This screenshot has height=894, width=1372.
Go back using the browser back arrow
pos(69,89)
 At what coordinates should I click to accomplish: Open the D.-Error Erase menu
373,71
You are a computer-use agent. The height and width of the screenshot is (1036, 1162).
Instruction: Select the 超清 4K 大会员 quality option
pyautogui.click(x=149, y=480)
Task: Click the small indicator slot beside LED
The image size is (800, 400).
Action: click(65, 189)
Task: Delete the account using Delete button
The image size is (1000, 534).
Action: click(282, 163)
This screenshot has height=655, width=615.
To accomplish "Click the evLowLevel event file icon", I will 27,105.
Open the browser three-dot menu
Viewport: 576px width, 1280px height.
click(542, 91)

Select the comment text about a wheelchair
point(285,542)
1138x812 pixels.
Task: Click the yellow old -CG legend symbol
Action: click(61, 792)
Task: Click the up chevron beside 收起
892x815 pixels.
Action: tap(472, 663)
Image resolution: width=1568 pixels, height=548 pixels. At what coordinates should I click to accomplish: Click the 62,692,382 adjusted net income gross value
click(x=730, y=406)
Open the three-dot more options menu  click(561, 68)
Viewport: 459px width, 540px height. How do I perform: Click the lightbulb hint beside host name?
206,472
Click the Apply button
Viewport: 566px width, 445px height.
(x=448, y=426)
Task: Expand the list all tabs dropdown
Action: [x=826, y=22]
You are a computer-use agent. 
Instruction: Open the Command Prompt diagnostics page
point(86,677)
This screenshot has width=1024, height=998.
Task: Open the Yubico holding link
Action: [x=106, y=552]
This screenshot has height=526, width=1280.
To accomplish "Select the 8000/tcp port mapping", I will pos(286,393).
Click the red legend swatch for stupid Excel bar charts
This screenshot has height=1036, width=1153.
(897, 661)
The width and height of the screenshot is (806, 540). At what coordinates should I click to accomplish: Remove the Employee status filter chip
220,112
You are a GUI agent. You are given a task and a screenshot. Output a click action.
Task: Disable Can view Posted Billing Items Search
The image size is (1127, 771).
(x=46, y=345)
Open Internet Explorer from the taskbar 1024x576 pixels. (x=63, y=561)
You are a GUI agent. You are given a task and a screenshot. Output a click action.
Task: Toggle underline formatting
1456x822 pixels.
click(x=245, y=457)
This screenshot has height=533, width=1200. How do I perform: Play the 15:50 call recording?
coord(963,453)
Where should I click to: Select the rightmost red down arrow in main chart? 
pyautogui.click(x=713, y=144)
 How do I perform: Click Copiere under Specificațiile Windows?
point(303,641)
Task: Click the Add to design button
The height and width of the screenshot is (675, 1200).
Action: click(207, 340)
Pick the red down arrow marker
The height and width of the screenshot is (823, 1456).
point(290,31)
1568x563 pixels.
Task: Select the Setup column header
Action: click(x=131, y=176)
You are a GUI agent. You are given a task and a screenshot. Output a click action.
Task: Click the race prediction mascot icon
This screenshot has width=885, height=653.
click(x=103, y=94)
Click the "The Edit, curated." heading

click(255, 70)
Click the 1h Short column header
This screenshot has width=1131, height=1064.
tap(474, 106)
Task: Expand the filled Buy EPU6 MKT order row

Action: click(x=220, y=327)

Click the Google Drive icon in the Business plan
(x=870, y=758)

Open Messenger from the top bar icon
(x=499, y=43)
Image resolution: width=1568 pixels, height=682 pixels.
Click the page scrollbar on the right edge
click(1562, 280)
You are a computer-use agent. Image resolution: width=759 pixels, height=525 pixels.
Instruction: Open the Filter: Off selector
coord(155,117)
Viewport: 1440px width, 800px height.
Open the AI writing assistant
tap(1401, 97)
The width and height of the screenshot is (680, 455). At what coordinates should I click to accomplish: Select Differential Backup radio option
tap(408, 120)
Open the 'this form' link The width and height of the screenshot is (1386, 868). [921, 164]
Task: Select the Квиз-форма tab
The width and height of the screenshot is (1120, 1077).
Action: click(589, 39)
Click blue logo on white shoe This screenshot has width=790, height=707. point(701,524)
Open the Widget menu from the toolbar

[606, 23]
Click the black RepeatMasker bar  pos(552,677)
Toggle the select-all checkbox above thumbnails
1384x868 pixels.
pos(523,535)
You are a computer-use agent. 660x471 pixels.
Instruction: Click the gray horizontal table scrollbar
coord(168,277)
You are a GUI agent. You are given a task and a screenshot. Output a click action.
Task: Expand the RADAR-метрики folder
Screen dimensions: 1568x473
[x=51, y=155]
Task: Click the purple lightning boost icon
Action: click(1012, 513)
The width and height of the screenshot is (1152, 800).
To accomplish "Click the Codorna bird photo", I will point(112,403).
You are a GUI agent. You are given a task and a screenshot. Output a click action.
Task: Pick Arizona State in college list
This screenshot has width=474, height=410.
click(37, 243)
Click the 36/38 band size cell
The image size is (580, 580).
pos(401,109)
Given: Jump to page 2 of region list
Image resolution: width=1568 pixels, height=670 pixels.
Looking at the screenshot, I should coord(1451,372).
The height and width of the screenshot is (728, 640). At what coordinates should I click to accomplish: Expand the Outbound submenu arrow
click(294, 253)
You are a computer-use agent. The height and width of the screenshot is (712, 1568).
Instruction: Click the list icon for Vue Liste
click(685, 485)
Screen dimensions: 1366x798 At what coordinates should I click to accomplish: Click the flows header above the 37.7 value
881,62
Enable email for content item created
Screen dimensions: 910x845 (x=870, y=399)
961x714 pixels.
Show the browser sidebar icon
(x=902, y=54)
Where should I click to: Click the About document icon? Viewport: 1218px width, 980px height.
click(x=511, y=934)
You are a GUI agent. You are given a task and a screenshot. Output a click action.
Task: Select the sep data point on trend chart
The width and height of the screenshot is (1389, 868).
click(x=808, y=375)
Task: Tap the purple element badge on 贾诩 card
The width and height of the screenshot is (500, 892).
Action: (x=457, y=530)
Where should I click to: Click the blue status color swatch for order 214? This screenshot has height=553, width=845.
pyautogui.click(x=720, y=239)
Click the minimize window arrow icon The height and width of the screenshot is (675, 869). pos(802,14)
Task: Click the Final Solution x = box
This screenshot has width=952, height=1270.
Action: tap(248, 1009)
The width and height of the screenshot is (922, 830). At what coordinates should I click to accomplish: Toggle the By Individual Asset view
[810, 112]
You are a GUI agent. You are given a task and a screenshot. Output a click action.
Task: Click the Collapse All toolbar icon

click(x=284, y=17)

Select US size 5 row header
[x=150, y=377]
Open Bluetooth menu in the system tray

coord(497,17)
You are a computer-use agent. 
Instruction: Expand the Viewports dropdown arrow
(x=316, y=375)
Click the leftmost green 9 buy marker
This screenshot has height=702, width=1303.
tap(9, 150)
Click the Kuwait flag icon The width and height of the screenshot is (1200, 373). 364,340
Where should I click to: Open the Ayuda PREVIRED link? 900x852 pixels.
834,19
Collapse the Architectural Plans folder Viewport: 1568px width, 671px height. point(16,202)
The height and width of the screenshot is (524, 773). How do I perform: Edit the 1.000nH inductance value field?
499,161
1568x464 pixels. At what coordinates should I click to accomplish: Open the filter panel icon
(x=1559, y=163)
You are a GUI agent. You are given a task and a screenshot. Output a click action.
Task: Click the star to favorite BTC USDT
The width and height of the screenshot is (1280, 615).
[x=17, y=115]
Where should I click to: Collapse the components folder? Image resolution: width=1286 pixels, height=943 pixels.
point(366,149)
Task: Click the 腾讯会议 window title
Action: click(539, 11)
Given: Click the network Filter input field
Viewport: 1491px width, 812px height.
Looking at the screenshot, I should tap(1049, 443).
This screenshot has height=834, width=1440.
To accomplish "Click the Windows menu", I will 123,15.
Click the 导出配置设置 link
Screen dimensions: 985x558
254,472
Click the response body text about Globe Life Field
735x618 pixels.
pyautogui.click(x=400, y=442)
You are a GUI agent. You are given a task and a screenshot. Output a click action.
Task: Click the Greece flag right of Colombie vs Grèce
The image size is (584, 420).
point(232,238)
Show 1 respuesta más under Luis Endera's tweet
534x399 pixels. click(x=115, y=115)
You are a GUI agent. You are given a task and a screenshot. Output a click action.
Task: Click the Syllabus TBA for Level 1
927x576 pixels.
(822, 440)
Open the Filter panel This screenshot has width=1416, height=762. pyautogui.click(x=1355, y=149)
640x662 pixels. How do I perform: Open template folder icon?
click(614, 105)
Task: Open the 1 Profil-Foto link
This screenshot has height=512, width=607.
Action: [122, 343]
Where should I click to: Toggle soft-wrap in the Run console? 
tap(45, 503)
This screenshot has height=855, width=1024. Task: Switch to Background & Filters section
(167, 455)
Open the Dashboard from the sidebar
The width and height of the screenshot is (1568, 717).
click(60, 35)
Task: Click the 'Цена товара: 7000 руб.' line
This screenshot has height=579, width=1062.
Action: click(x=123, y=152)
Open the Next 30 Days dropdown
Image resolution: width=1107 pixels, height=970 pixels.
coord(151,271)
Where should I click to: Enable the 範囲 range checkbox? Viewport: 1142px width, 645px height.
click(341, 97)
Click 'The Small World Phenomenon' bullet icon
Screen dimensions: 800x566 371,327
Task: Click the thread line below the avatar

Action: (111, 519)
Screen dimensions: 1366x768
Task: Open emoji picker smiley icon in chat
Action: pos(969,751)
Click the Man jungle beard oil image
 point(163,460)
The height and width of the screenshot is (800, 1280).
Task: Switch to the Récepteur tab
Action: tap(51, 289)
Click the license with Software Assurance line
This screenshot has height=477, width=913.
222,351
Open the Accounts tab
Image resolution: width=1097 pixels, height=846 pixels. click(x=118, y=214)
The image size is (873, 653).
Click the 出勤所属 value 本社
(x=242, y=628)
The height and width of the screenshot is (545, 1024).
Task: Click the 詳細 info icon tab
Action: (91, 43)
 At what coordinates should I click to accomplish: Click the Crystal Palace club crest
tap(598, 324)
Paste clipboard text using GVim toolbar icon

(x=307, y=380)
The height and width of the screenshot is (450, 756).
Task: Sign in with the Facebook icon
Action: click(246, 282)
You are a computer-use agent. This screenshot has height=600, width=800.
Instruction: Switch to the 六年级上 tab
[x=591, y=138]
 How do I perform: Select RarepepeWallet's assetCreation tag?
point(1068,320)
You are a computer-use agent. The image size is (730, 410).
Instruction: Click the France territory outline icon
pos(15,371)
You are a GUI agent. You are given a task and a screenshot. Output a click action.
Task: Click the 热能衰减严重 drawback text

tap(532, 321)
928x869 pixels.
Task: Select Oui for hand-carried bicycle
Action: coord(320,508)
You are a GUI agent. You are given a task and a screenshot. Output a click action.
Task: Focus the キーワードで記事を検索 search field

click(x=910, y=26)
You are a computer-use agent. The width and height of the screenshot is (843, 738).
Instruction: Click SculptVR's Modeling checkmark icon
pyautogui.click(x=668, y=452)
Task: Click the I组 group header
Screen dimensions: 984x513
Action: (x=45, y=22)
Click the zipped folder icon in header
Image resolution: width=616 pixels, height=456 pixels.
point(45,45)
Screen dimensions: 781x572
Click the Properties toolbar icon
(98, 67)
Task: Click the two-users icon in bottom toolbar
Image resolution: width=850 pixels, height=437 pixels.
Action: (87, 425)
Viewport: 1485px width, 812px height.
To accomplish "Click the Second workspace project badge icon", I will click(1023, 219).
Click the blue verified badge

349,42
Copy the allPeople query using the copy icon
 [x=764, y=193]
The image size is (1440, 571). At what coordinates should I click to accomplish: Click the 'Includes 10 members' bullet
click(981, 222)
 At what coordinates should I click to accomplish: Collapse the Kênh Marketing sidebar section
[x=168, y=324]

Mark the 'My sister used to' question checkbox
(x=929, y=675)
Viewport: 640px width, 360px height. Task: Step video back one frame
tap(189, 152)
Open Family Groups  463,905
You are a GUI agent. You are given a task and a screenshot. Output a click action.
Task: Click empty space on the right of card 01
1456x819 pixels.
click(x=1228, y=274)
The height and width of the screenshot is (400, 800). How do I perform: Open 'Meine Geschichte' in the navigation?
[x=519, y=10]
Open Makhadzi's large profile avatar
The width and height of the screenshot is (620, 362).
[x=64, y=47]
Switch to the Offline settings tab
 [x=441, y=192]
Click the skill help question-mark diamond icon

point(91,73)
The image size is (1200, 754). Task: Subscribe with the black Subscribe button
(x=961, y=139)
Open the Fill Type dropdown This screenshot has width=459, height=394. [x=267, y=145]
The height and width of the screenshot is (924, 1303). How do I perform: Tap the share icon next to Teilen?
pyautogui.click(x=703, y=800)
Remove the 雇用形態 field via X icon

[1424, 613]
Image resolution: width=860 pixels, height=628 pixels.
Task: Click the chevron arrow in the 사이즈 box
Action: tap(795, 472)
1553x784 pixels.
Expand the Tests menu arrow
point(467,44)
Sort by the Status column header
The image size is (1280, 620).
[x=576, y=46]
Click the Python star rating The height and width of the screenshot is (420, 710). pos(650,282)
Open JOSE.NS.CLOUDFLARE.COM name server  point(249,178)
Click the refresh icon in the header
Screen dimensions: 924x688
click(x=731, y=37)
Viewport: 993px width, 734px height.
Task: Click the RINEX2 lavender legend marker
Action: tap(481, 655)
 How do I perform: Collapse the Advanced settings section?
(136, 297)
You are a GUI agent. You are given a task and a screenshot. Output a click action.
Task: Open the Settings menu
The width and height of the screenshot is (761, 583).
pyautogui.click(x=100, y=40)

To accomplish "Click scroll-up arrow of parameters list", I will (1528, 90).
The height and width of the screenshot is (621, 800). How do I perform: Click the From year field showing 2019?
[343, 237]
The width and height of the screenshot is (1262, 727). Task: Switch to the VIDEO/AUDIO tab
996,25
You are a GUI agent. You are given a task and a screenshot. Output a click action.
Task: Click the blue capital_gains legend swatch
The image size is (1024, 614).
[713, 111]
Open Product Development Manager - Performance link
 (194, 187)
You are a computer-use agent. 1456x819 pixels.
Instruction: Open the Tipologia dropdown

• _INSTRUCTIONS TO FOLLOW_:
Look through the material above. Copy each line where the word "card" appears.

• _FINISHED EXERCISE_:
Task: Tap the purple element badge on 贾诩 card
Task: Click empty space on the right of card 01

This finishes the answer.